I have a special request to write an alert that will trigger when the utilization (or CPU) averages over 90% for a 5 minute period.
As things are configured today the system spikes over 90% and generates an e-mail to the team, but the e-mails are really meaningless as the spikes quickly drop off. But, if the system remains over 90% for a period of time we could have a real issue.
Has anyone else written an alert like this one? (Any help or pointers on the correct documentation to review would be appreciated!)
Isaka, Thank you for the quick response!
So, I just want to be sure that I understand -
The flow you've documented says that
1. Take the average over the last 15 minutes.
2. Get the sustained average over the last 5 minutes.
3. Compare the sustained average to a benchmark (in this case 90%)
4. Log an alert if over 90 (Send e-mail)
alt 4. Clear log alert
(I'm trying to use this to monitor CPU on VPLex with is a little different as well......Especially when gathering the initial metric.)

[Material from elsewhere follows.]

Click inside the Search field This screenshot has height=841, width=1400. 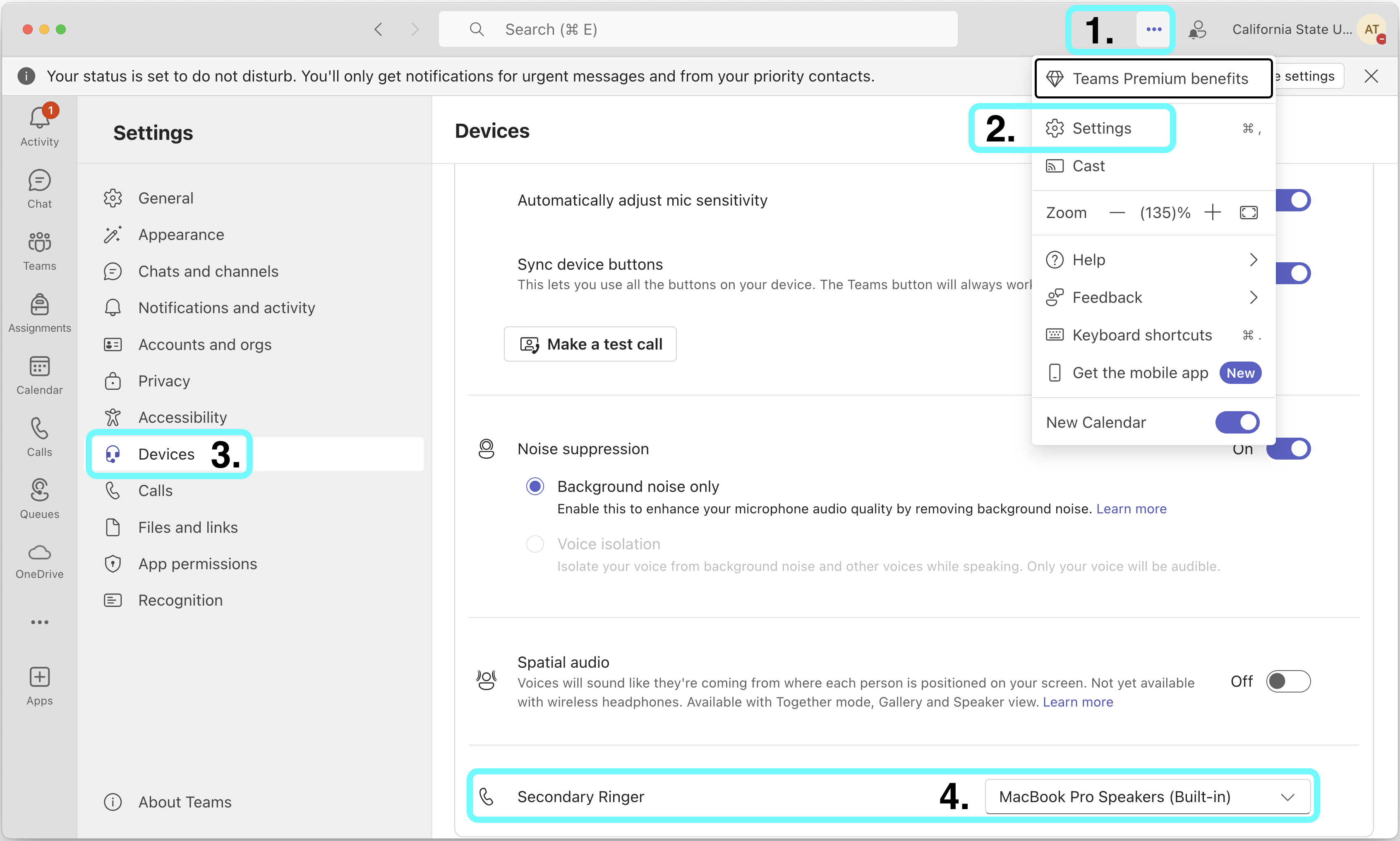697,29
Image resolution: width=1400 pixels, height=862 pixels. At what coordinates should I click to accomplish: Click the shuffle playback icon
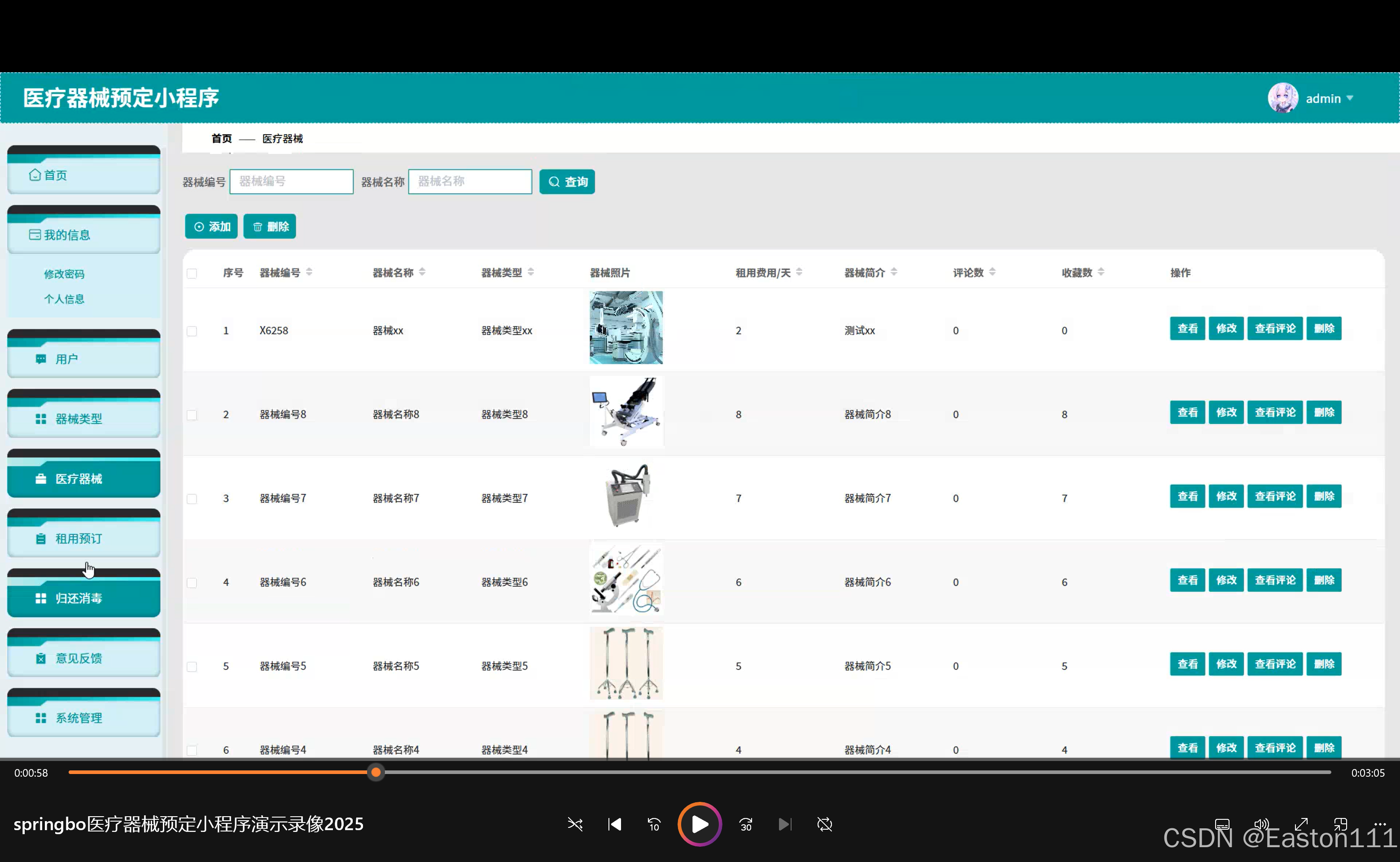[575, 824]
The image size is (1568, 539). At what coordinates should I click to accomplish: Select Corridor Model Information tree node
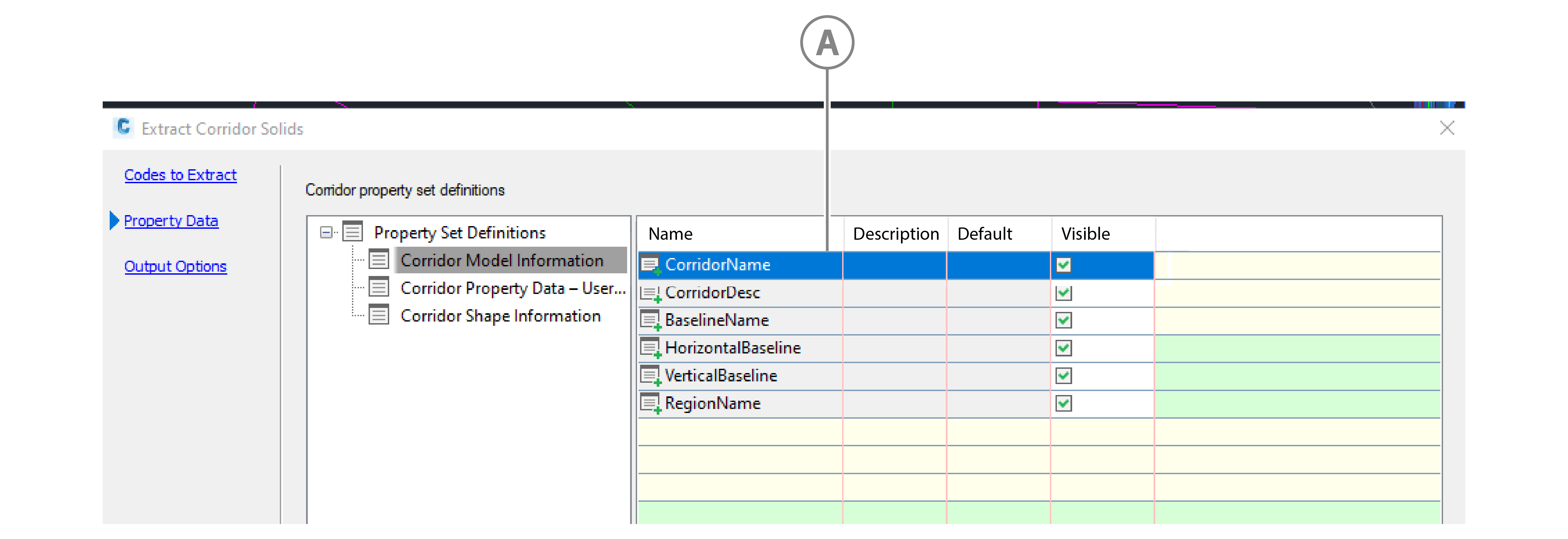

If I would like this alert to send an e-mail I would just substitute the "Log Alert Set" with an e-mail and I could leave the "Log alert clear" as the alternative.
BTW - is there a manual that specifically documents all of the parameters for the components in the "flowchart" method to write these custom alerts?
You are correct, except on #2 it takes the sustained average of the last 15 minutes.
For Vplex CPU, you can refine the filter in the reporting UI by using the advanced search to narrow down your results or looking at the filters used in a report in browse mode.
Something like source=='VPLEX-Collector' & name=='CurrentUtilization' & parttype=='Processor' should be a good start.
Indeed, you can replace the log with an email action. Note that the clear will only trigger if the alert has been triggered and the value goes below the comparator.
Also you should pay attention to the stateless setting in the comparator, this effects how often the alert is triggered, if stateless in enabled the alert will only trigger when the value crosses the threshold, if non stateless all values above the threshold will trigger...which can make for a lot of notifications in some cases.
Yes, there is a manual available in the Documentation.
Thank you again Isaka!
I am trying to create a custom grouping, but for some reason I don't have an Icon to add another grouping, and when I try to modify one of the examples and then save the new grouping I receive an error. Here are a few screenshots:
(I've attempted the add as both myself and as the admin user to ensure that this isn't a permissions issue.)
No add button:
My alert design:
Setting up to save the report:
Any thoughts? Maybe I am doing something wrong in my report? I can't figure it out.
Thank you again for your help!